Tuesday, February 27, 2007

Cobra 0.4 Released, "Why Cobra?"

Cobra 0.4 has been released:

Also, a Why Cobra? document has been added and Coding for Quality has been broken out so that it can be directly linked to (it's important).


Feedback is always welcome:
contact -AT- cobralang -DOT- com

8 comments:

Jonathan Mark said...

Will Cobra run on DotGnu Portable.NET?

Chuck Esterbrook said...

Off the top of my head, I don't know. But if it supports .NET 2.0 (generics), I would say there is a fair chance.

I'm busy enough right now with .NET and Mono, but if someone reports a specific problem with DotGnu, I will be willing to look into it.

Are you running DotGnu Portable.NET on a device, and if so, which one(s)?

Also, might I ask how you came across the cobralang.com site and/or this blog? Thanks.

Unknown said...

Hey, I just saw cobralang.com -- someone on the Boo mailing list linked to it a few minutes ago.

Looks pretty neat.

On your doc's "hello world" example though I notice that your code examples (the ones that return a list[int]) don't have a return statement associated with them. Is that an error, or is it similar to Nemerle's return-the-last-shit-that-happened feature?

Chuck Esterbrook said...

Hey "Bet's On", I recognized your name from the Boo discuss list. (I was active with Boo for a little while-you can find my posts with my name.)

Those are keen eyes of yours. The missing return statement was a bug that I've now fixed. The How To's and Samples will be better since I execute those periodically.

Unknown said...

Hey chuck.

Yeah, I thought your name looked familiar after I commented, so I dug through my mailing history and found that you put up some JIRA issues.

Not surprised you dodged Boo -- things were pretty rocky back then, but they've gotten a bit better.

Good luck with it.

And parameterless method invocations mean no ability to pass methods-as-objects!

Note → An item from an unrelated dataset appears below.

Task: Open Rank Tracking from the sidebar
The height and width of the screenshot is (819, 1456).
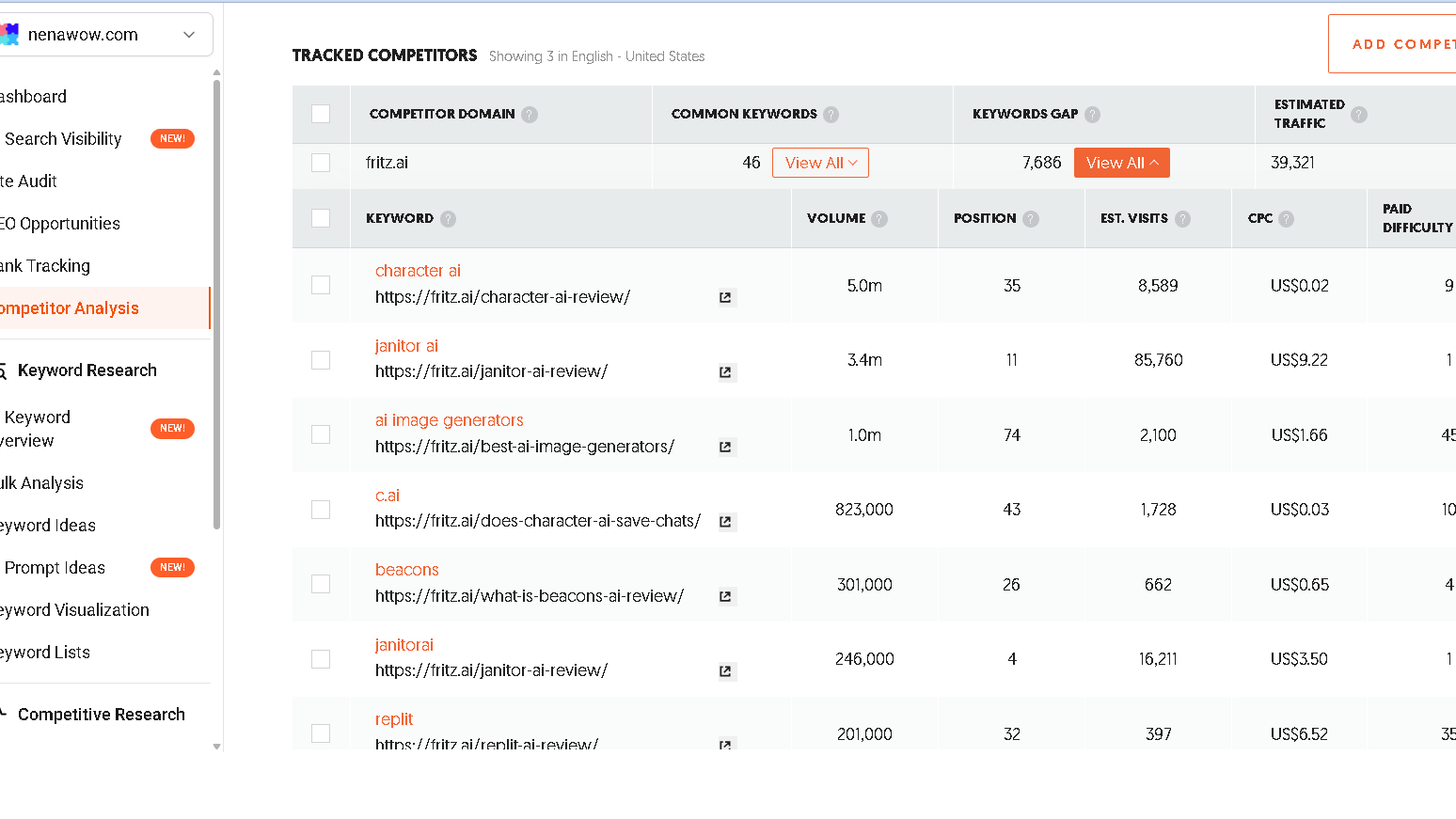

randomClosure = { variable| foo-bar(variable) }

(insert into hash or dictionary, retrieve later)

Chuck Esterbrook said...

Thanks.
Invoking a method is far more popular than referencing/passing a method. So I made method invocation the syntactically clean case (obj.toString.trim) and method reference the verbose case (ref obj.someMethod). Also, the use of "ref" immediately clues you in to what's going on as you read code left-to-right.

The reason you don't see this in the docs is that I haven't implemented it yet.

Unknown said...

Hm.

You know, I actually like that way.

Any plans to let us have a peek at the source code, or is this an entrepreneurial effort?

Thank God for Firefox spellcheck, because I had no idea how to spell "entrepreneurial."

Chuck Esterbrook said...

Glad you like it.

This is currently a shareware/entrepreneurial effort because that's my current best plan for being able to work on Cobra full-time at some point.